EXERCISE GOAL: In the text about Juma Xipaia below, transcribe word for word the stretch from "Other indigenous groups" through "frequent public speaker.".

EXERCISE TEXT:

Picture of Giraffe Juma Xipaia

Juma Xipaia was only 13 when she decided that she had to protect her Xipaya people from corporations that were devastating Brazil’s vast lands, focused only on extracting its riches, no matter what happened to the people who had lived there sustainably for untold generations.

Other indigenous groups were being robbed of their lands and livelihoods; she was determined that the Xipaya would fight back. She joined resistance efforts and testified publicly about what was happening. “These miners and loggers are heavily armed. They have no problem with threatening us. They want confrontation. And we are afraid.”

It was reasonable to be afraid; in Brazil, environmental activists are regularly murdered. Nevertheless, Xipaia went on to lead the indigenous students at her university, and then created the Juma Institute, an advocacy movement for which she was a frequent public speaker.

By the time she was 24, she was chosen by the Xipaya to be their leader, the first woman ever to hold that role.

As a medical student, she began speaking out against corporations that are flooding indigenous regions with manufactured foods, replacing native people’s healthy diet with one that’s led to diabetes, heart disease, and cancer, diseases that are new to indigenous people.

The death threats arrive regularly, and got all too real when she was stalked by armed men in a pickup truck who actually rammed her car, causing it to roll repeatedly. The police did nothing. Xipaya, who was pregnant at the time of the attack, took refuge in Switzerland with her husband and children.

But the Xipaya need her. With her family in the safety of a faraway land, she's returned to Brazil saying, “I don’t want to flee. I did nothing wrong. They did."

Data entries:

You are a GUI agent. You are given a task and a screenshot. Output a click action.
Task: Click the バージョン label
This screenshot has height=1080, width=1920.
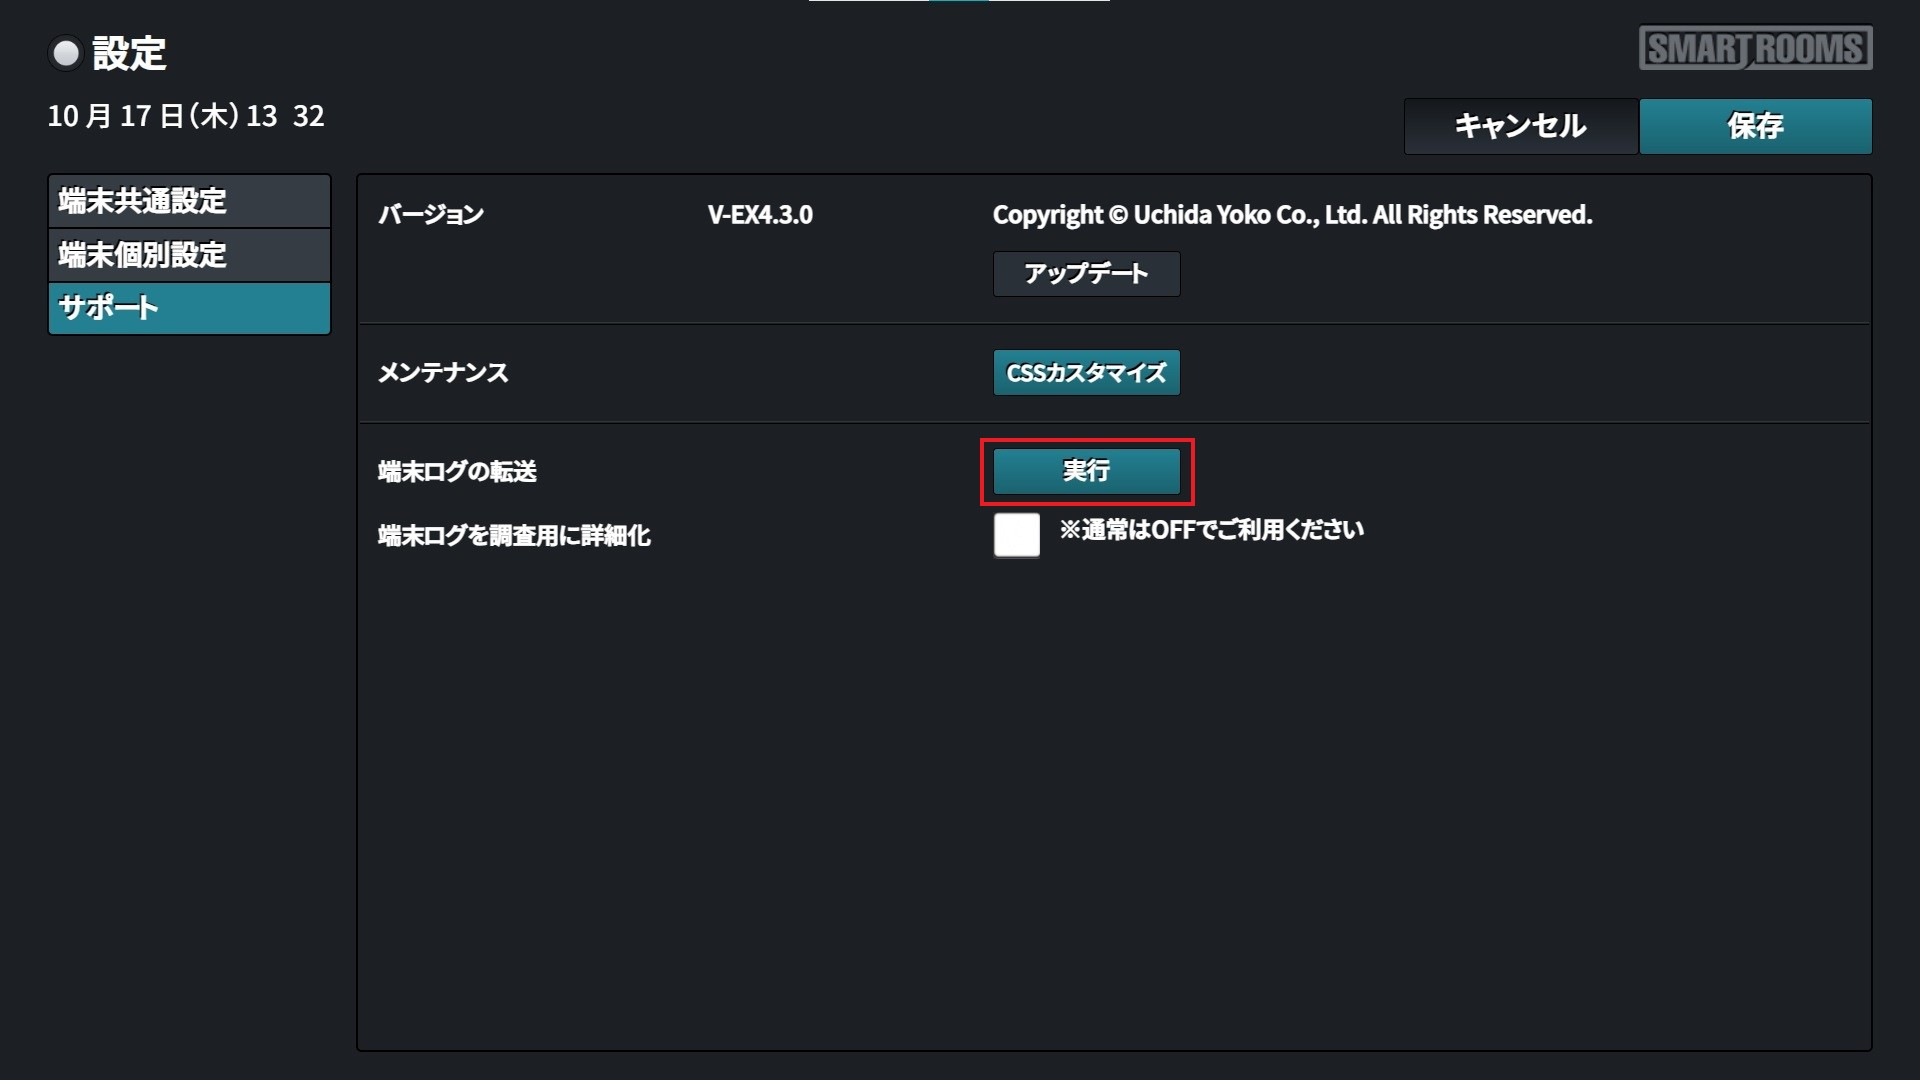[431, 215]
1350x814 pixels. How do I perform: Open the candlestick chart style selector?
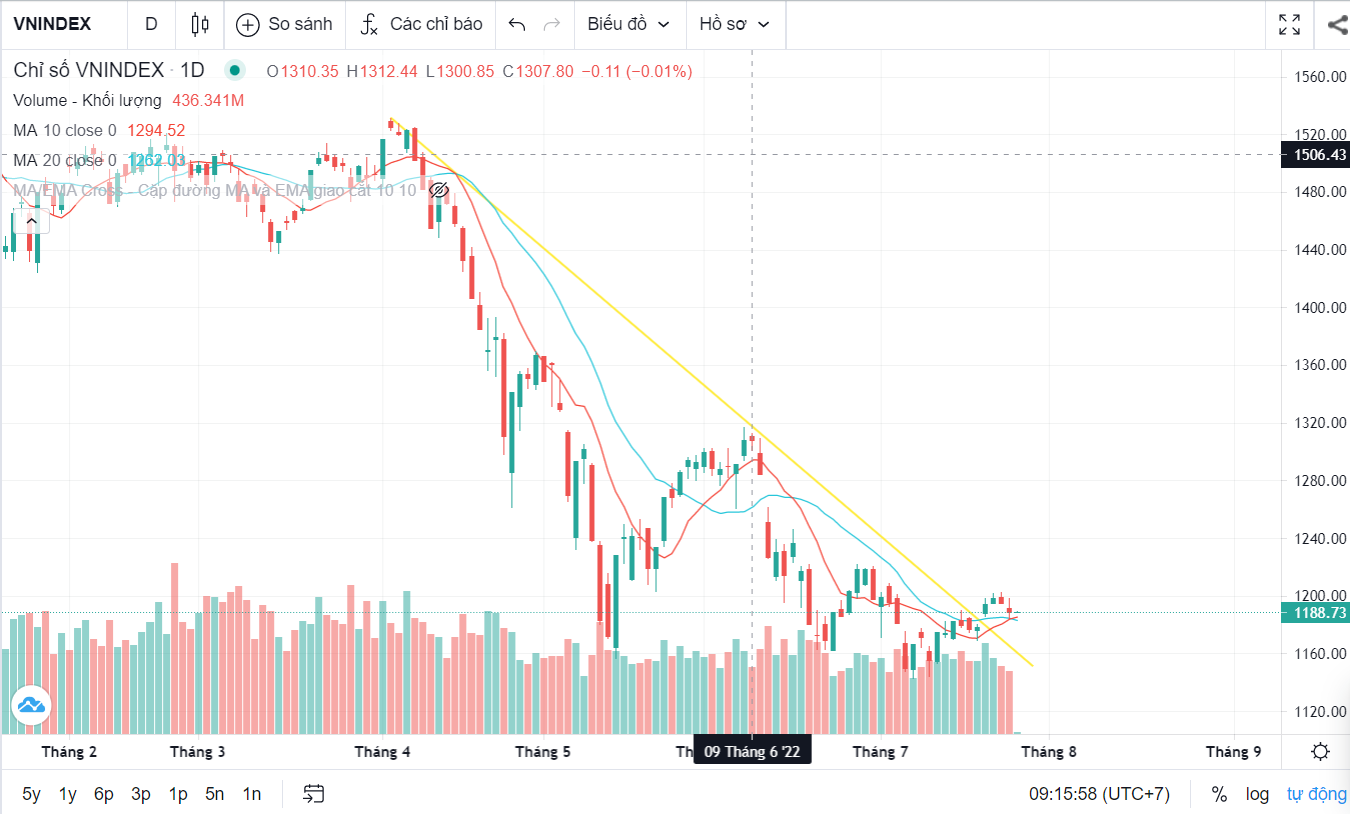pyautogui.click(x=200, y=24)
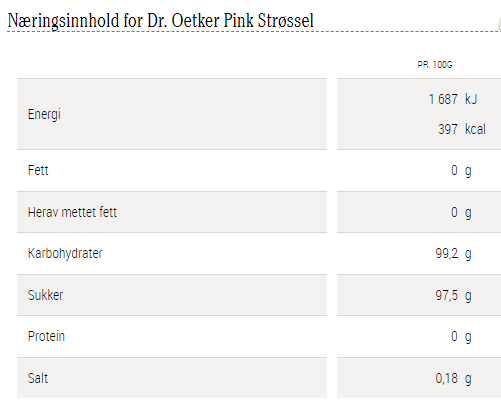501x406 pixels.
Task: Click the Herav mettet fett label
Action: tap(72, 212)
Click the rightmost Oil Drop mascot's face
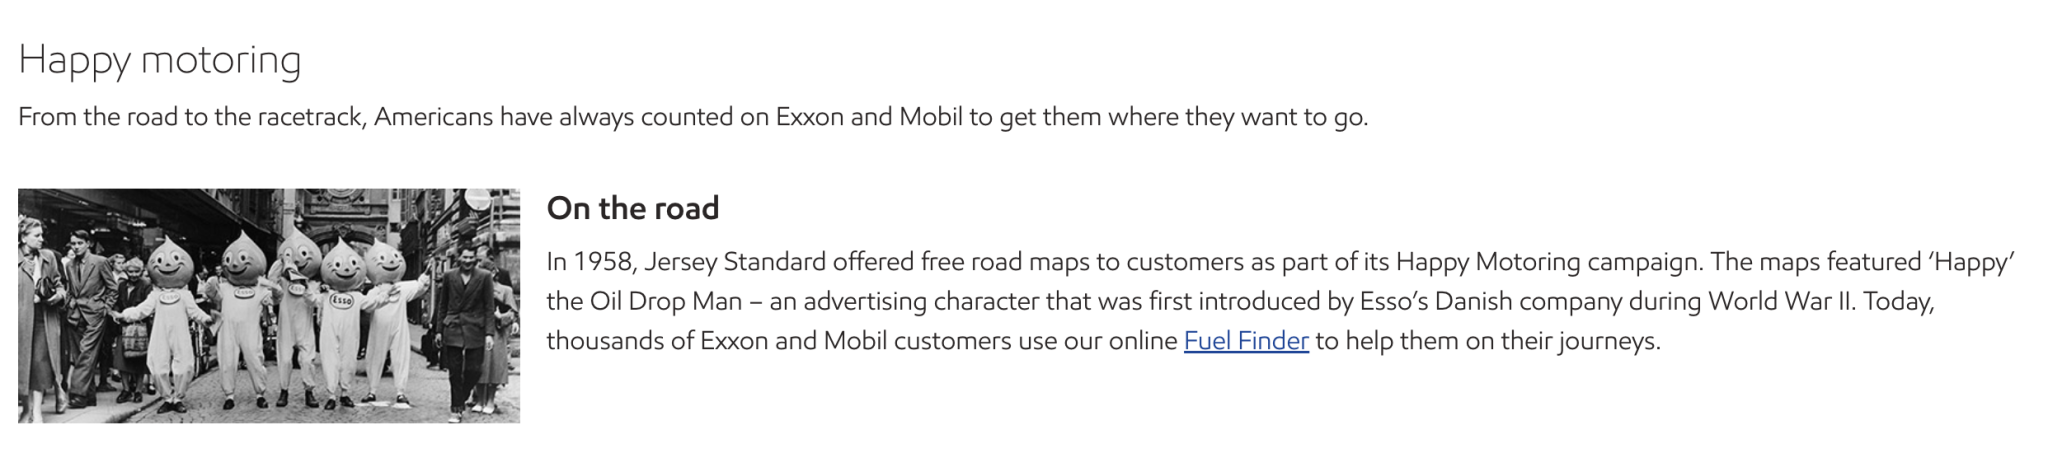Viewport: 2048px width, 453px height. [x=387, y=265]
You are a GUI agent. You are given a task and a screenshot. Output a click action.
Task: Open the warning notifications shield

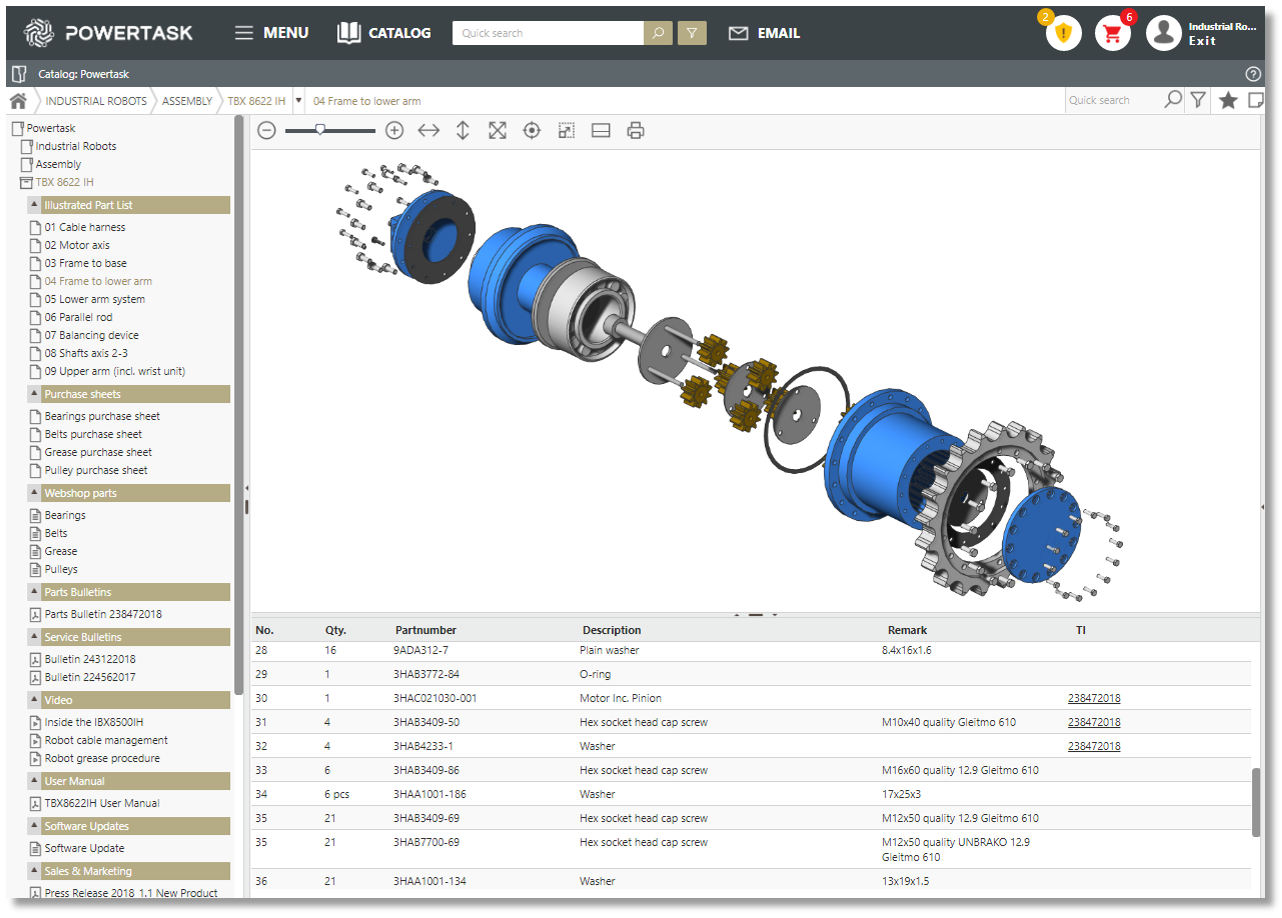click(x=1063, y=33)
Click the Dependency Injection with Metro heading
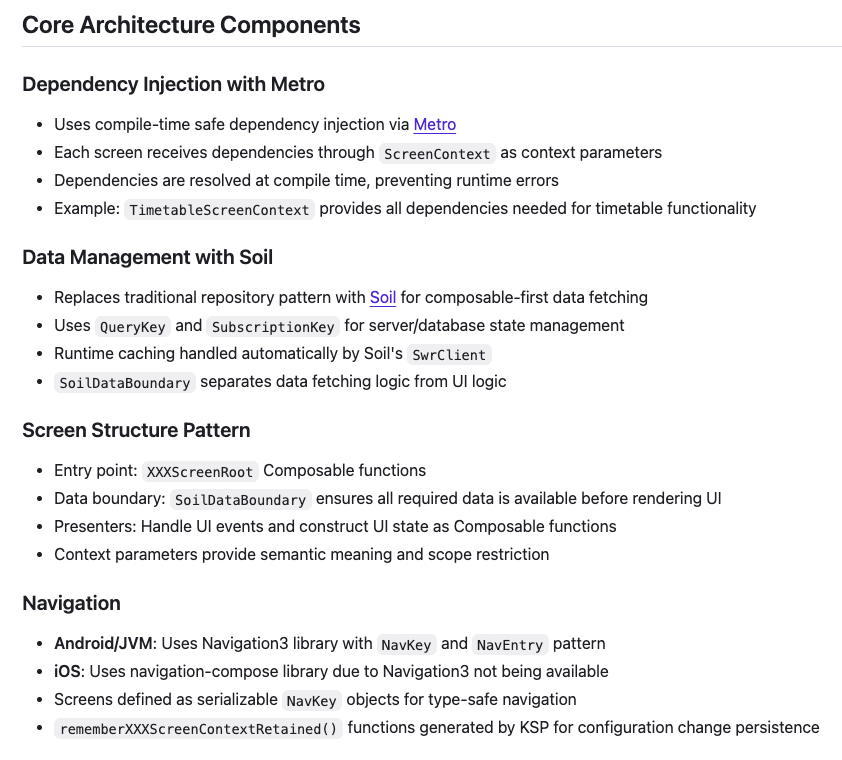This screenshot has height=760, width=842. pos(173,84)
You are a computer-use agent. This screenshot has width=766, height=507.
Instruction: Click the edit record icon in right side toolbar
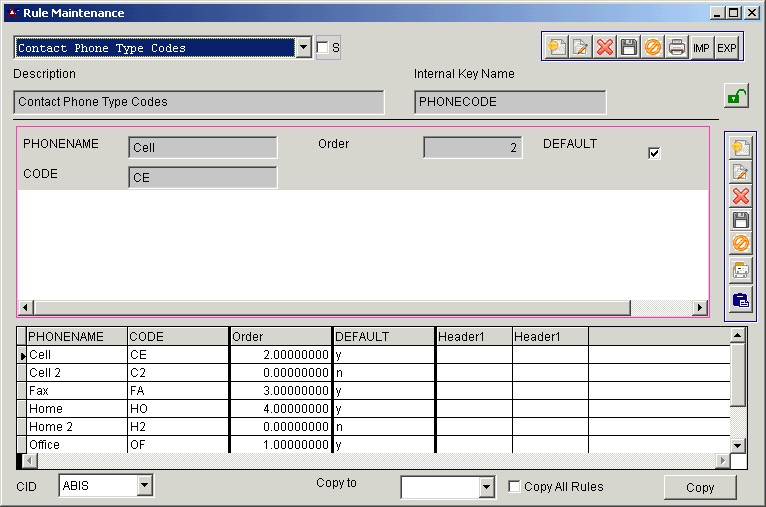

ANSWER FOR THIS EXERCISE:
Other indigenous groups were being robbed of their lands and livelihoods; she was determined that the Xipaya would fight back. She joined resistance efforts and testified publicly about what was happening. “These miners and loggers are heavily armed. They have no problem with threatening us. They want confrontation. And we are afraid.”

It was reasonable to be afraid; in Brazil, environmental activists are regularly murdered. Nevertheless, Xipaia went on to lead the indigenous students at her university, and then created the Juma Institute, an advocacy movement for which she was a frequent public speaker.